In fact, a natural experiment, which shows the causal role of American culture, as well as the relative irrelevance of legal practices, has already been carried out.
On top of anti-discrimination laws, most European countries have draconian “hate speech” laws, which are the stuff of nightmares for American conservatives. In that sense, Europe has already accomplished one of the primary objectives of wokeism (legally restricting speech). And yet anyone who has been to both continents can testify that Europe is decidedly less “woke”, and suffers less from “cancel culture”. This is due to the three factors mentioned above: Europe is less multiracial, less individualist/liberal (with stronger social ties/structure and a sense of collective identity) and less Puritanical.
What are we to do?
To justify his interest in proximate causes, Hanania cites the example of the Russian Revolution: “To understand why Russia was communist in 1960, it is more useful to study 1917 and the years immediately after than it is to look at the doctrines of the Russian Orthodox Church and the culture of eighteenth-century peasants”. He concludes that changing policy is a political project, “one that depends on a small group of individuals changing the nature of the regime they live under”.
But a small group cannot gain control or influence policy without certain prerequisites. The Russian Revolution was preceded by decades of radical movements, involving thousands of assassinations. These were carried out by political zealots, who were not incentivized by self-interest, but were “possessed” (as Dostoyevsky said) by a revolutionary spirit.

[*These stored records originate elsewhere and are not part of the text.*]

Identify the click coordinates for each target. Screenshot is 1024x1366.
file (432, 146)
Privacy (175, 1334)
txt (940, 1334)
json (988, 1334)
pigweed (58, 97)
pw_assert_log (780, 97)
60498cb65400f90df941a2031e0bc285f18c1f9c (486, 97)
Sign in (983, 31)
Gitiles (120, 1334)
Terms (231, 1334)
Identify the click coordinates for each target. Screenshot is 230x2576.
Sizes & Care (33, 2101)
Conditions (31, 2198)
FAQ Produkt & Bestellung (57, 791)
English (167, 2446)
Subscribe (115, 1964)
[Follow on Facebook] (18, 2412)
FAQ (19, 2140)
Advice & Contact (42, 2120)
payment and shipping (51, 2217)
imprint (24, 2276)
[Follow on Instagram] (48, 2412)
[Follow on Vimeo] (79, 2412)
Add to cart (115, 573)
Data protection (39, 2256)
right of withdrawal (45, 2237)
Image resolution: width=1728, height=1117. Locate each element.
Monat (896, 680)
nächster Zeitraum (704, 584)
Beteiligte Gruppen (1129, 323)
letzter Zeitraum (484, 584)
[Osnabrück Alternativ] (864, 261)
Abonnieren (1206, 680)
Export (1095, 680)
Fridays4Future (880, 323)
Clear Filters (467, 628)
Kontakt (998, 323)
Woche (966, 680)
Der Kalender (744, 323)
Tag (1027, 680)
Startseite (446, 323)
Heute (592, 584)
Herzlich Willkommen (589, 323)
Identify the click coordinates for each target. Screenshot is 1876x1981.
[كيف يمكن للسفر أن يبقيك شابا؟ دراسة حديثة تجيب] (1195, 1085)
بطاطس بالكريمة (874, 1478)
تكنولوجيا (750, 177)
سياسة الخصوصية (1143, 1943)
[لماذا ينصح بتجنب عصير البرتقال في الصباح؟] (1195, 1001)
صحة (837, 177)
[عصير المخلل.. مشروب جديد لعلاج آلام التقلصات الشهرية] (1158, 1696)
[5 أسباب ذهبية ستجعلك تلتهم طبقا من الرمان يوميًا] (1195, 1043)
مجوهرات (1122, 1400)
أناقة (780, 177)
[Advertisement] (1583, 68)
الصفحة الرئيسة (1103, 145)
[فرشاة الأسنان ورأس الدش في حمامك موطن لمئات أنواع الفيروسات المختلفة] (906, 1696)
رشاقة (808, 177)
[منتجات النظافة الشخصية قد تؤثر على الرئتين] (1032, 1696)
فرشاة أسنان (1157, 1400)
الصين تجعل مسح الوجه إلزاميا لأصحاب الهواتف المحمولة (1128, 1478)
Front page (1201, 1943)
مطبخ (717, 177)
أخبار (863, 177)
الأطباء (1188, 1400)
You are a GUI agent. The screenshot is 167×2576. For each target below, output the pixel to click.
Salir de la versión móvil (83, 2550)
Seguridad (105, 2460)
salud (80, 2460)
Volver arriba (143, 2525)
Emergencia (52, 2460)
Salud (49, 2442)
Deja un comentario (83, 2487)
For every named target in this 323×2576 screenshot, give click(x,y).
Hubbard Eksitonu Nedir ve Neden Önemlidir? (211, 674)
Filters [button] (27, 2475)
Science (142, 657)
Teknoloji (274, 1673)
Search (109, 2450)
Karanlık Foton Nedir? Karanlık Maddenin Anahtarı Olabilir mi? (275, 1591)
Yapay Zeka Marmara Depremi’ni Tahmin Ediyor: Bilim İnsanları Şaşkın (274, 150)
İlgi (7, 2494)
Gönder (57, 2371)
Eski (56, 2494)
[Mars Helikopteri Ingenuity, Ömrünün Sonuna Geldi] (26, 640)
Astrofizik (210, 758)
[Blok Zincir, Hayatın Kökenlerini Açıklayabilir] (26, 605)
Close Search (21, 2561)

Any policy change, regardless of whether it is bloody like the Bolshevik Revolution, or “mostly peaceful” like the 1960s Civil Rights Movement, requires a community of people who are ready to fight for their ideals, and who command power – either in numbers, wealth, or threat of violence. At the heart of it all, there needs to be a convincing ideology/religion for the new community. This ideology cannot be the “old American regime” that Rufo wants to resurrect, not least because that regime led us to where we are today.
Is everything lost? Not quite. The immense popularity of figures such as Andrew Tate and BAP (who could be seen as Andrew Tate for nerds) suggests that young people in the West are ready to break from Christian morality. But since no competing ideology has yet emerged, wokeness will persist for some time.
Sasha Ivanov is a behaviour geneticist.